Task objective
Please resume the passage below on the open-call art exhibition, picking up right after its final sentence.

Passage for review
◇ ◇ ◇

Both curators started with an open call, no entry fees, no gatekeeping and let the work speak first. Only after reviewing submissions did they identify the exhibition’s themes: revitalization, innovation and fresh creative approaches from artists working in places too often overlooked. 

“It wasn’t about pushing a specific theme,” Butler explains. “We built the language of the show from what the artists were already doing.” 

And the artists? All over the map, in the best way. Painters, sculptors, tech-driven installation folks, mixed-media wizards, you name it. Every artist was chosen with intention, but the show itself had an open-call energy. The only real rule was: bring your truest work.

◇ ◇ ◇

Dataset content
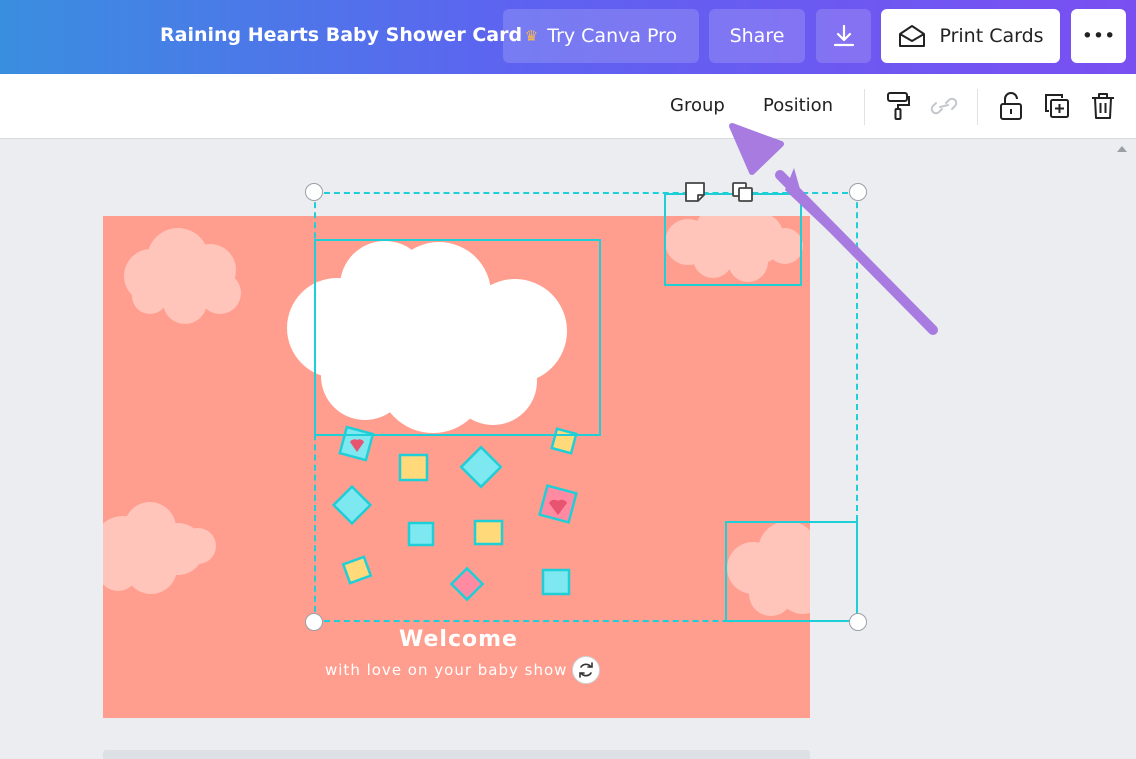 This screenshot has width=1136, height=759. I want to click on unlock-icon, so click(1011, 106).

◇ ◇ ◇

Response below
Artists Featured 

Western New York Artists: 

* Dennis Bertram 

* Lydia Boddie-Rice 

* Chantal Calato 

* Frani Evedon

* Bob Fleming 

* Robert Hirsch 

* Sun Young Kang 

* Matt Kenyon 

* Robert Pitts 

* Paris Roselli 

* Mizin Shin 

* Jeffrey Vincent 

Northeast Ohio Artists: 

* Timothy Callaghan 

* Nicole Condon-Shih 

* Susan Danko 

* Jen P. Harris 

* Chauncey Hay 

* Michael Hornyak 

* R Kauff 

* Mark Keffer 

* Sarah Paul 

* Katy Richards 

* Jean Weigl 

Sargent adds that the name Common Currents itself reflects the deeper goal: “It’s a manifestation of partnership, yes, but also a recognition that there’s a current running through these cities. Artists here are not isolated. They’re part of a larger story that connects us all.” It’s not just a show. It’s a model. A working prototype for what Midwest cities can do when they collaborate. 

“There’s only so far you can go doing it alone,” Sargent says. “Only by aggregating our collective intelligence and brilliance will the public begin to understand who we are.” 

Butler echoes that sentiment,“There’s only benefit in connecting these mid-sized cities. We’re all fighting for visibility, and there’s power in looking across state lines to say, ‘You too? Let’s build together.’”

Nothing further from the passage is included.